In her artist's statement about the exhibit, Park wrote that she aims to explore properties of geometry and abstract mathematics through various structures and patterns. Indeed, the pieces in the exhibit are constructed from simple materials with muted tones primarily smooth metal and plastic in silver, black, white or gray thus drawing attention on the complexity of her structures rather than the substrate used.

For one structure, "Mending Infraction," Park cites light as a material used in the work. The structure, composed of tall strips of metal twisted into elliptical and wave shapes, fills one entire end of the gallery and glows white under the harsh lights. The light creates movement in the piece, and as viewers stand in place it seems to expand and retract constantly like a billowing wind.

"The process I employ is both scientific and intuitive," Park wrote. "My time is spent researching physical and idealized space, and how they create a liminal interstitial engaging space."

In a July interview with art historian Jan Garden Castro, who wrote the brochure for the exhibit, Park defined liminality as "the space between the physical mental worlds straddling both sides of a divide, bringing two things together." In a liminal space, the idea of a constant self-identity melts away in the presence of an open mind a concept found in each work in the exhibit.

Liminality is represented through Park's interpretations of light and space.

"To me, light represents infinity, endlessness or a core you can't see since you can't look into the center of the sun or a bright bulb," Park told Castro.

Park described the bright light one sees upon opening one's eyes after closing them for a long period.

"This is my idea of a void: a white, translucent space," she said in the interview.

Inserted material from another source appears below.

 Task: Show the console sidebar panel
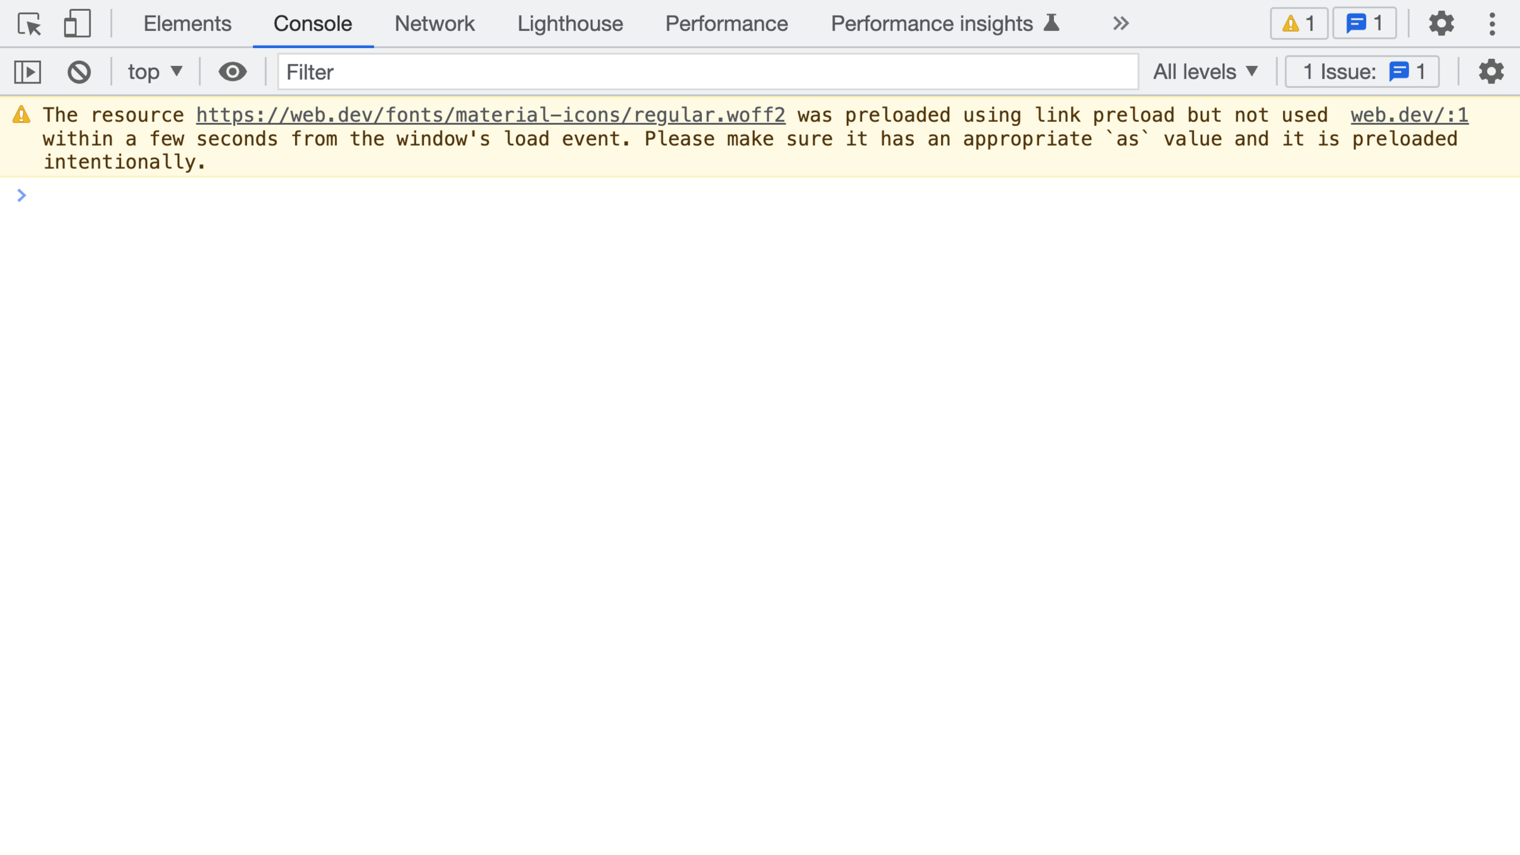28,72
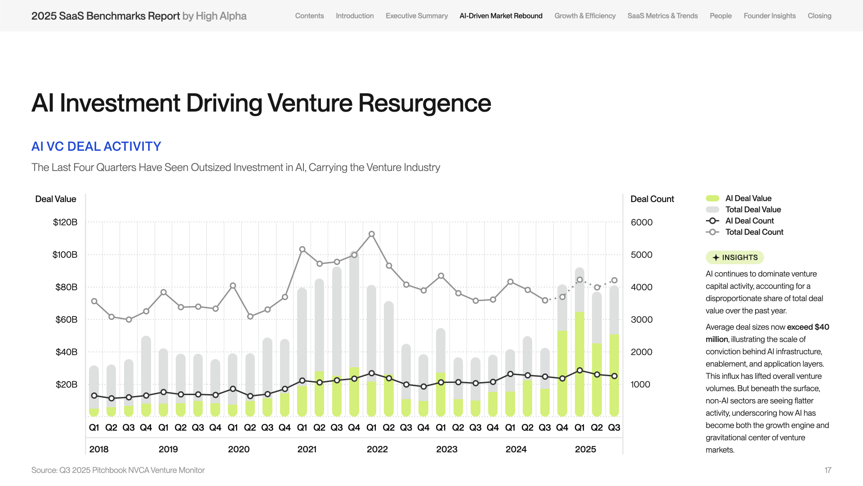
Task: Click the green AI Deal Value legend swatch
Action: tap(712, 198)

Park's installations defy traditional sculptural conventions through their inclusion of abstract, intangible themes. For instance, the logical, scientific structural elements of her pieces capture light in systematic ways, contrasting with the overall structures' polished and romantic feel.

Interestingly, although Park's works deal with intangible themes light and space the structures themselves are in fact quite tangible. Grand and structural, they are incredibly modern expressions of subjects that transcend time. Each installation piece is fully present, occupying significant amounts of physical space.

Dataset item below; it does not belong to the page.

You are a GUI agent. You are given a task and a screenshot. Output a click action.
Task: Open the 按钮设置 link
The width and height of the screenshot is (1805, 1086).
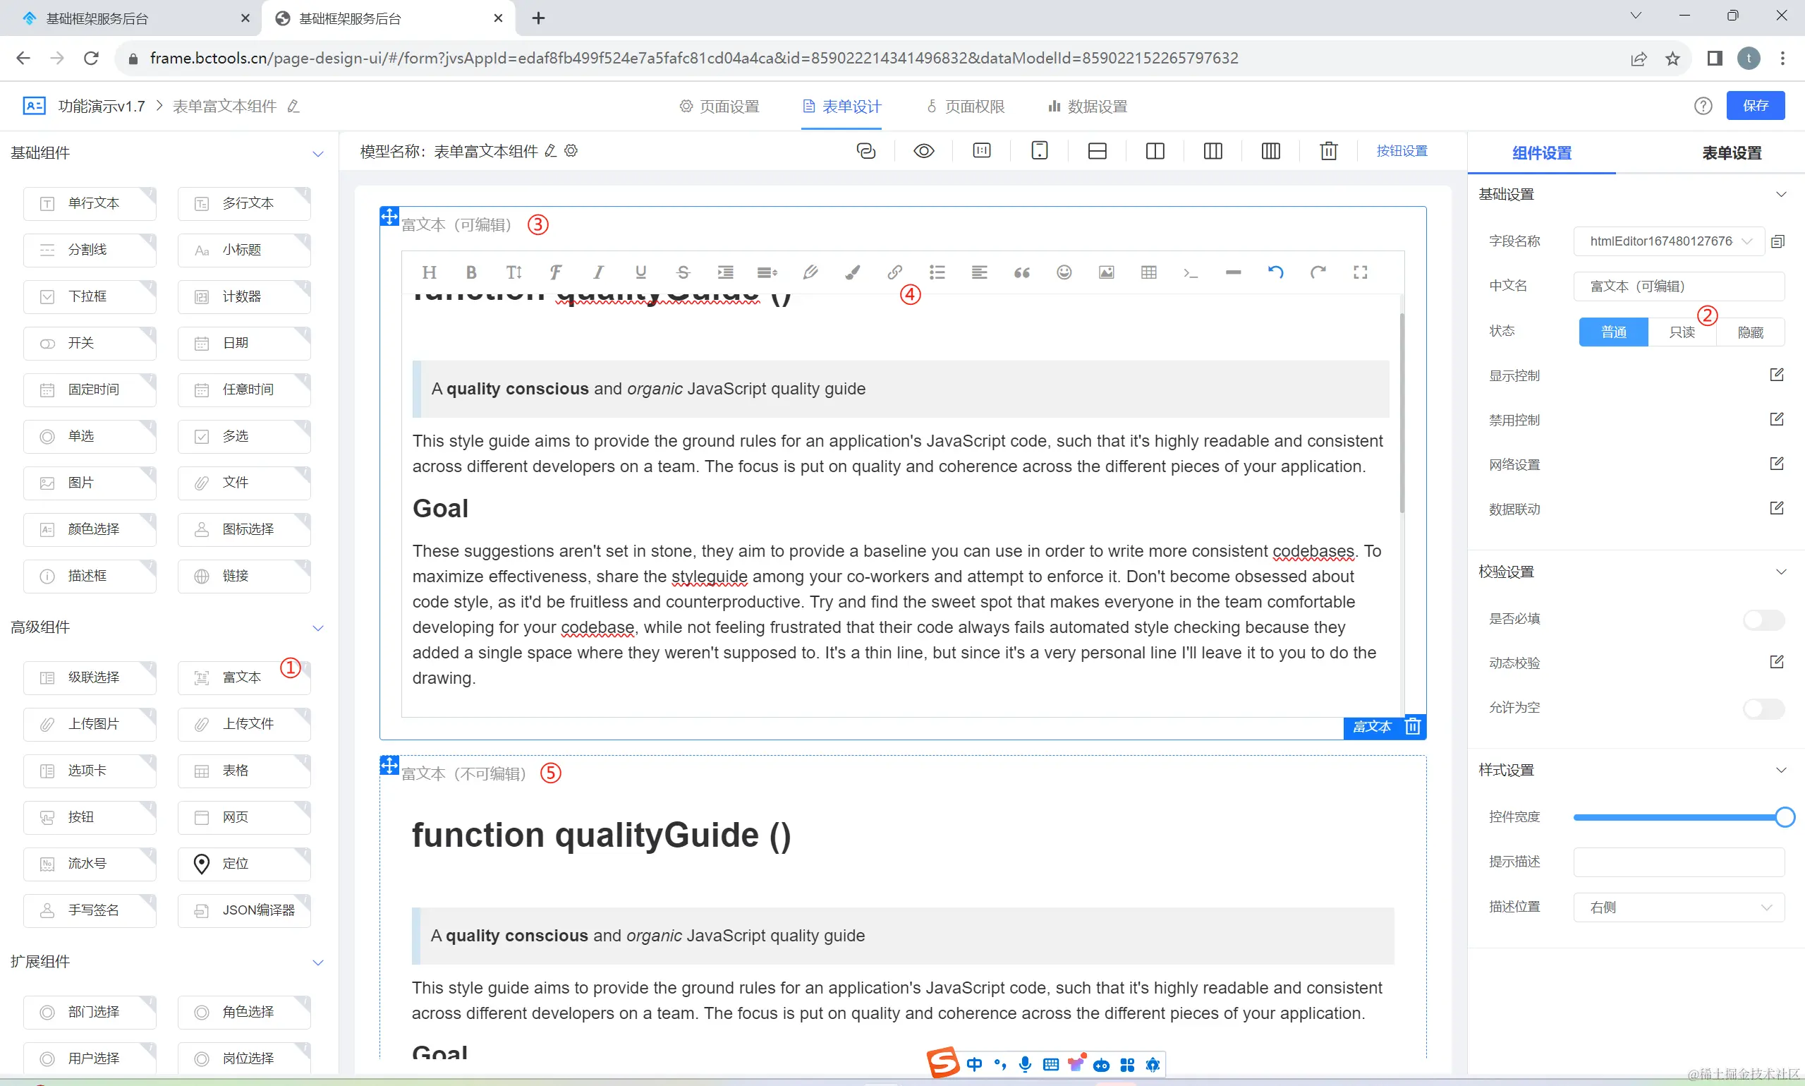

In one work, "Refraction Drawing on Table," a physical object blends together with a visual representation drawings by Park of the figure. In order to create this piece, Park set a clear twisted and frayed graphite structure on a table, creating sharp, acute shadows. Those shadows are then emphasized with charcoal on the same table: shapes are elongated and dramatized in white and black, creating constant motion within the structure itself.

Born in Seoul, South Korea, Park moved to the United States when she was 11 years old and grew up in Georgia and Orlando, Fla. She later received degrees in painting and sculpture from Columbus College of Art and Design in Columbus, Ohio, and from Cranbrook Academy of Art in Bloomfield Hills, Mich. She has also worked in St. Louis, Mo., as an installation artist and as a lecturer at Washington University.